** TASK INSTRUCTIONS **
Quote the data exactly, from the line containing "is (420, 560)." to the line containing "at that location.", and omit the pictures from the answer.

** EXTRACTED ENTRIES **
+---+
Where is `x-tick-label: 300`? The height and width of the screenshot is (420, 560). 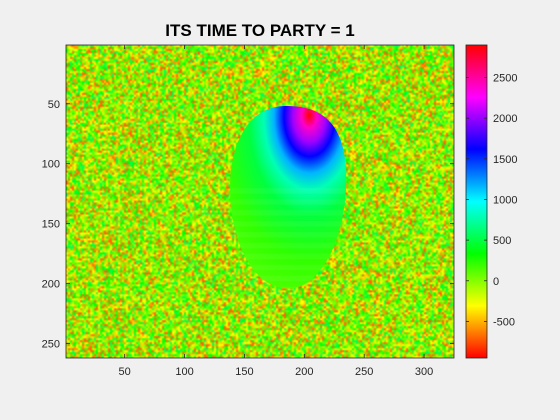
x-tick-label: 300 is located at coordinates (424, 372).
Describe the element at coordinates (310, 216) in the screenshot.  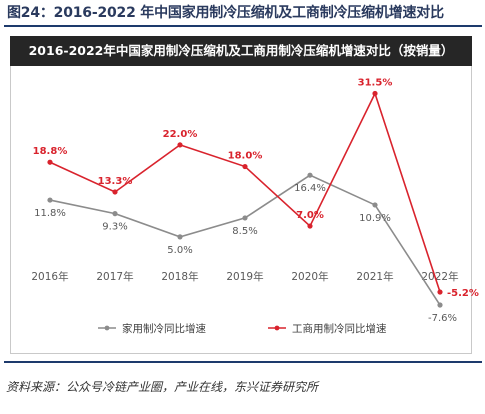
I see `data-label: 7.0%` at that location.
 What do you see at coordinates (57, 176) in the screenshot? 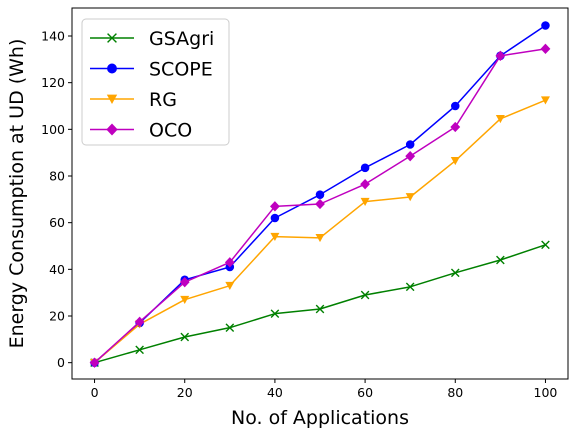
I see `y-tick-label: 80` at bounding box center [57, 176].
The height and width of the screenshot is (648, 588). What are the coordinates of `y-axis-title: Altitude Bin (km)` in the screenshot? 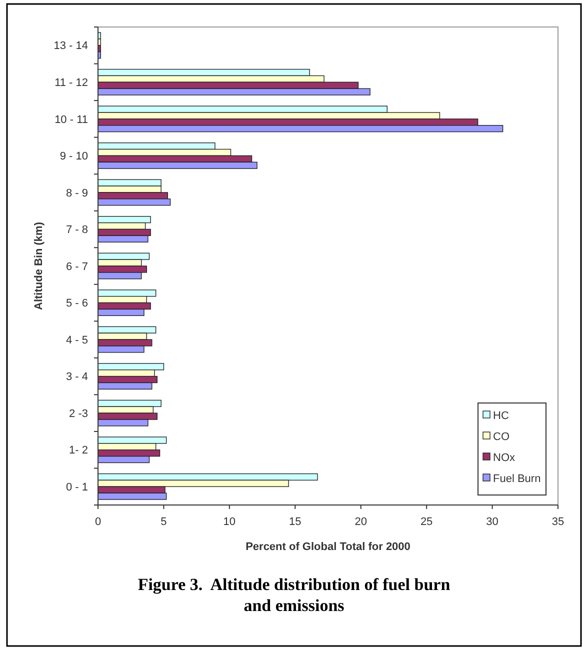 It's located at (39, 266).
+---+
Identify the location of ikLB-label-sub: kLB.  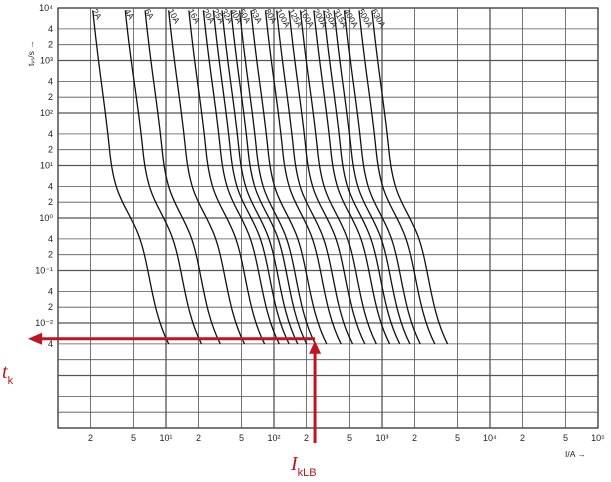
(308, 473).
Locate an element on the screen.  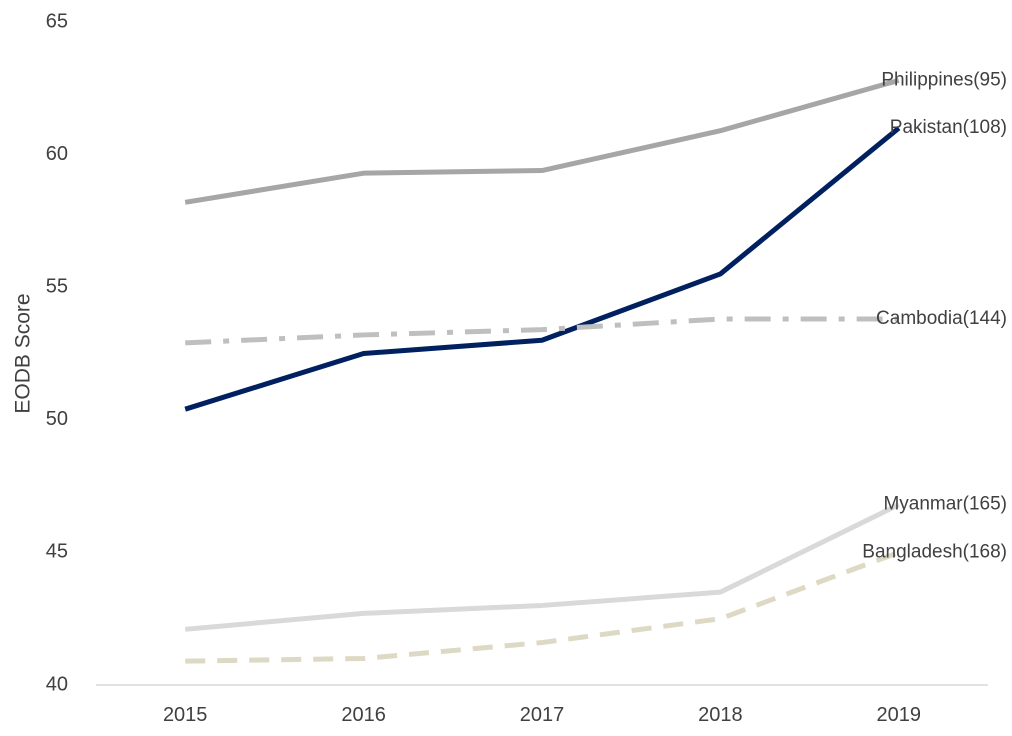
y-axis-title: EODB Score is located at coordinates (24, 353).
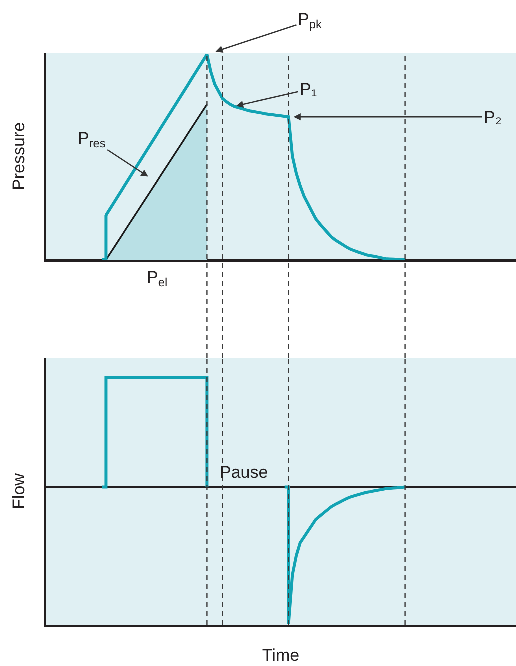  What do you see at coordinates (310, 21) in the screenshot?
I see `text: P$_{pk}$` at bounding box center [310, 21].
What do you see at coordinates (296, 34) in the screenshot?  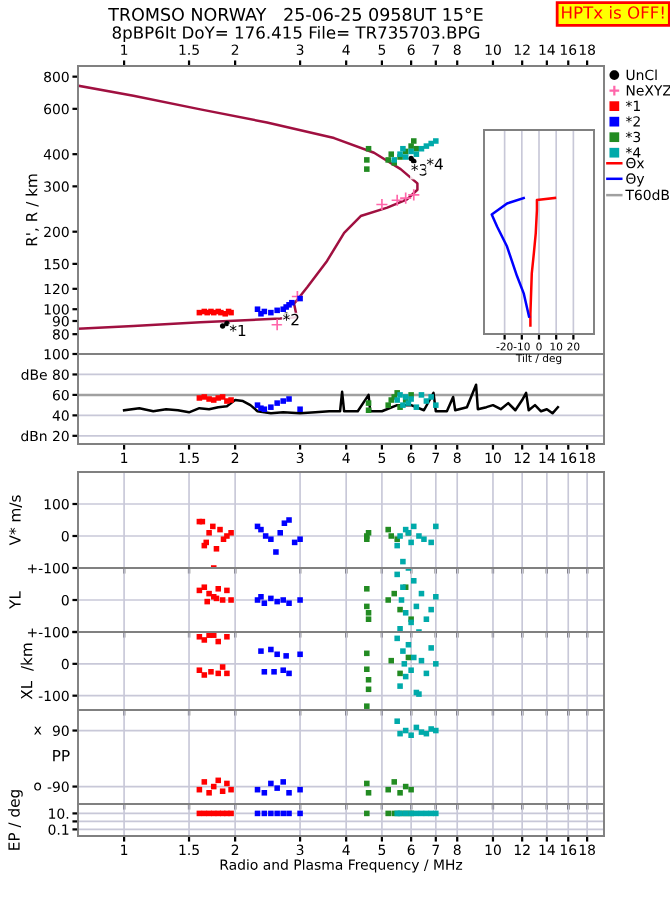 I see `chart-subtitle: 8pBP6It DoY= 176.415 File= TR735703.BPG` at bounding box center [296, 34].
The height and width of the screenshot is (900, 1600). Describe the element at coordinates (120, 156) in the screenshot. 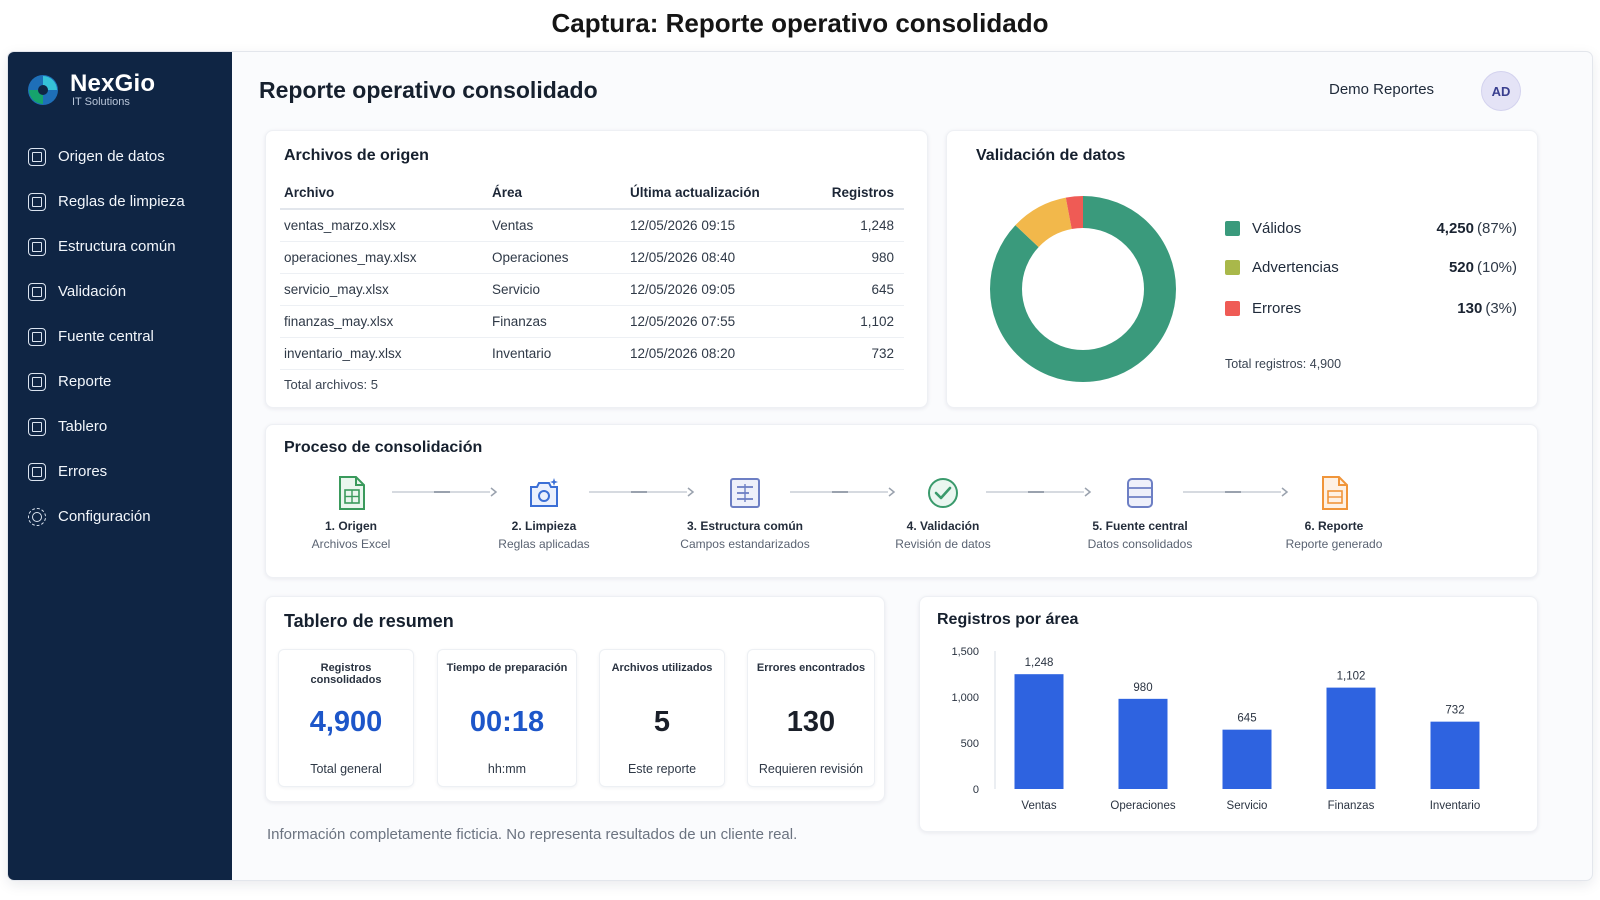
+---+
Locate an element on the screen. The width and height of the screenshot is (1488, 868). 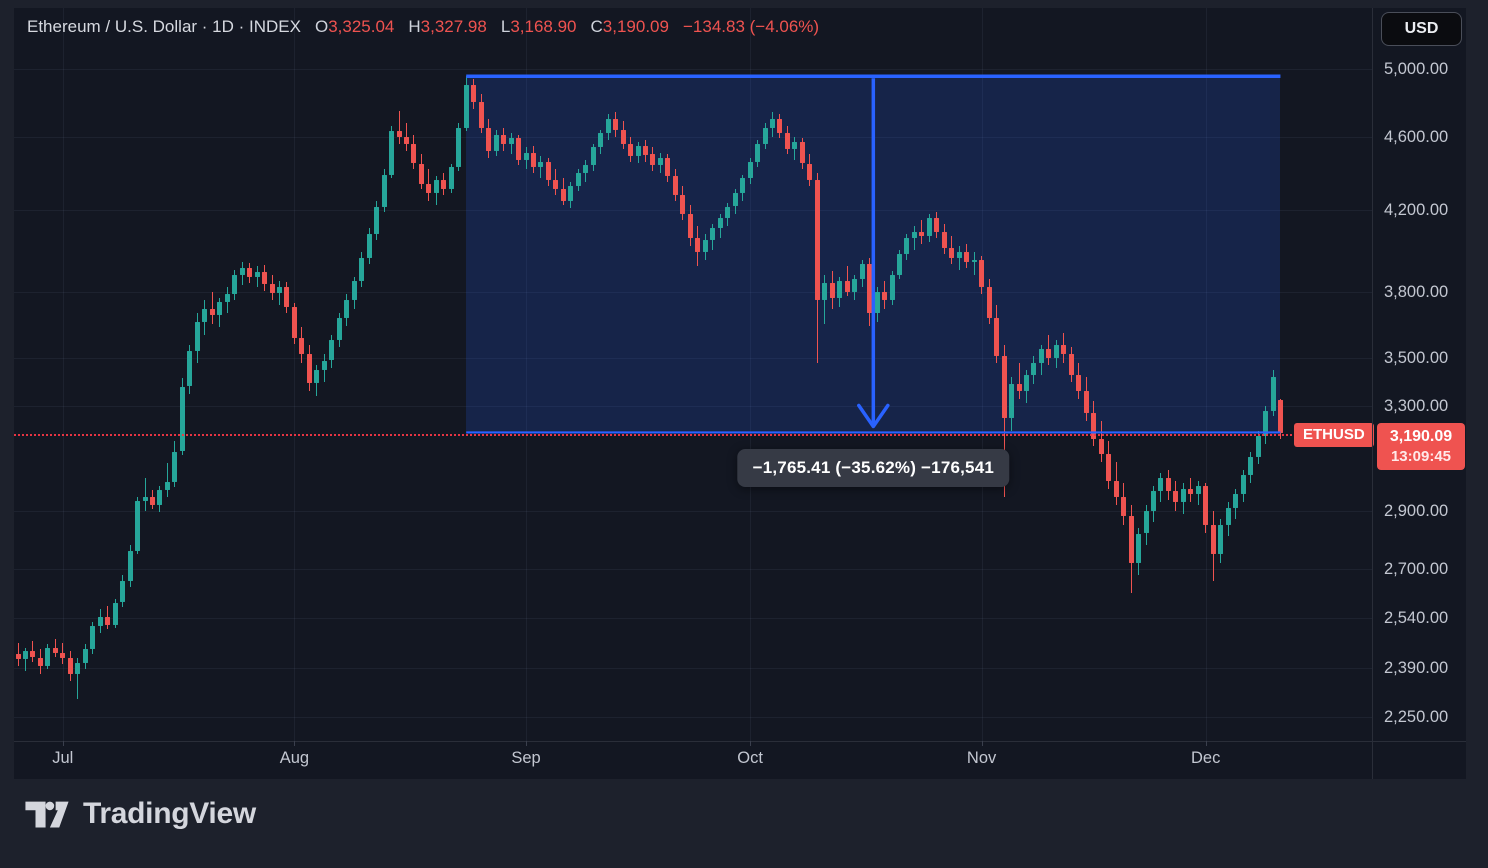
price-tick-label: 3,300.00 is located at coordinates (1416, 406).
+---+
** YOUR RESPONSE **
Where is `x-tick-label: 300`? The height and width of the screenshot is (420, 560). 
x-tick-label: 300 is located at coordinates (424, 372).
Describe the element at coordinates (310, 216) in the screenshot.  
I see `data-label: 7.0%` at that location.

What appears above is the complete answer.